Its data excludes transactions involving residential property which cannot be redeveloped into more than one unit.
Larger deals dominated investments in the last quarter.
Transactions valued above $100 million - of which there were eight in the fourth quarter - accounted for 77 per cent of total transaction value. This marked a 48 per cent improvement on the third quarter, and a sharp turnaround from the first half of the year when no such deals were registered.
DTZ's Head of South-east Asia Research Chua Chor Hoon puts the rally down to a return of developers to the property market.
'We now see a change in the profile of buyers - from smaller to bigger... Developers have been actively bidding in the Government's land sales programme,' she said.
The residential sector took 56 per cent of investment sales in the October to December period. This accounted for $14.6 billion worth of deals, representing half of the year's total transaction value.
The retail sector followed closely behind, taking 16 per cent of the year's transaction value.

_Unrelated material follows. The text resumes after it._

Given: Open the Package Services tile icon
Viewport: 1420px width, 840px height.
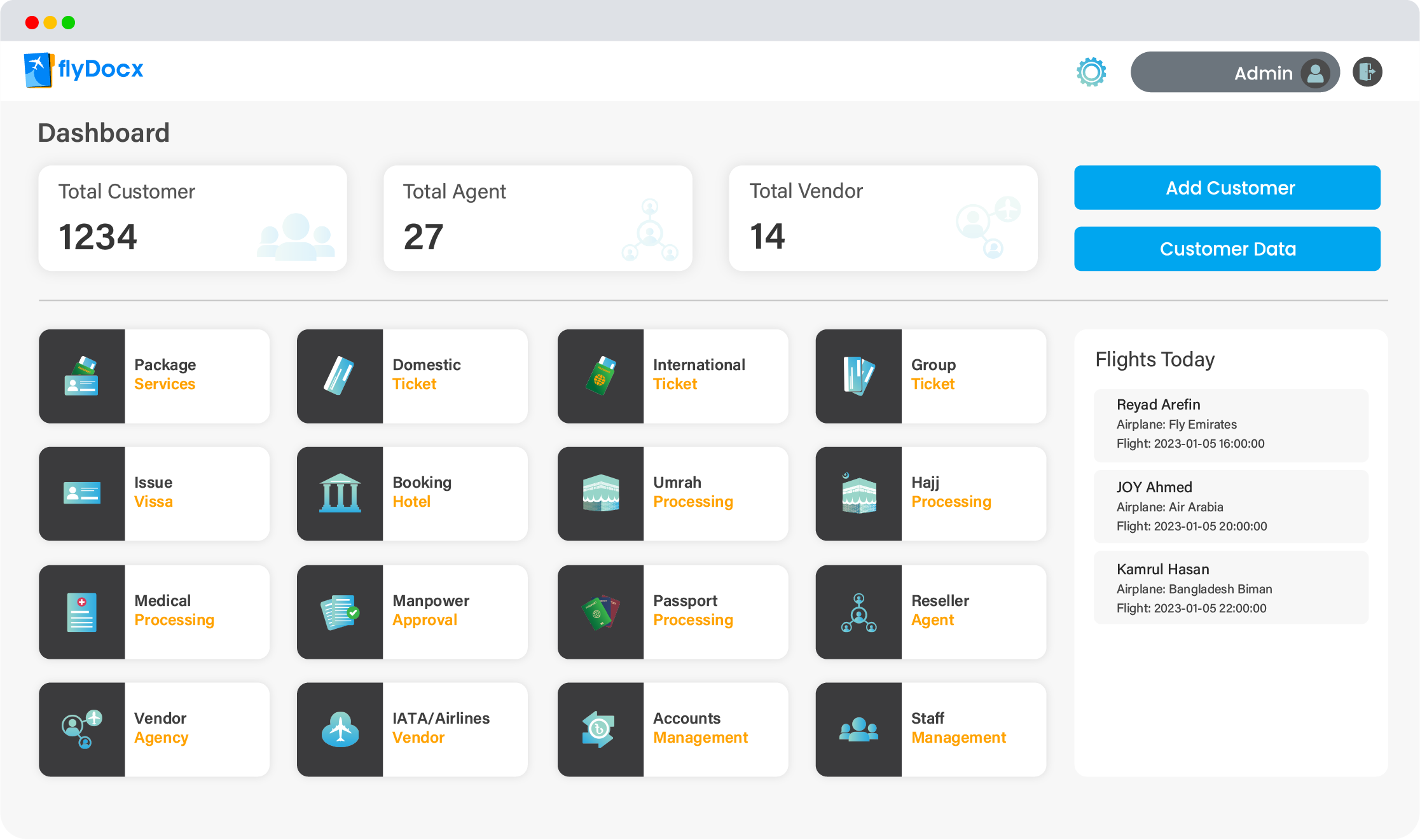Looking at the screenshot, I should (x=82, y=376).
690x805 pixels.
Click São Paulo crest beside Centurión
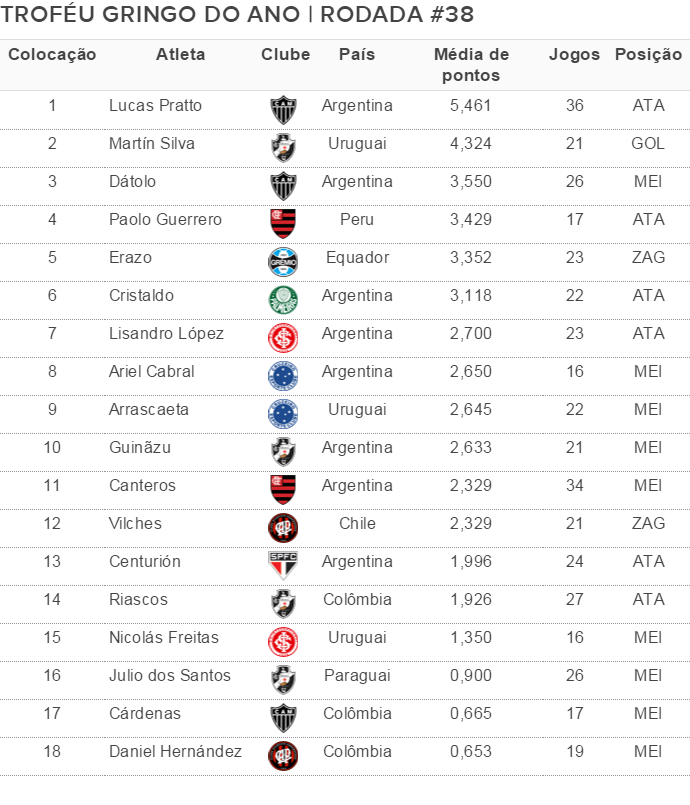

DTZ said that activity in the office market remained muted.
'Sellers don't want to sell low, and buyers don't want to buy high... Also, many foreigners still are not looking at our market,' Ms Chua said. She expects the residential sector to continue to dominate the investment scene.
'Much activity will come from the government land sales programme, which has eight sites on the confirmed list to be released for tender,' she added.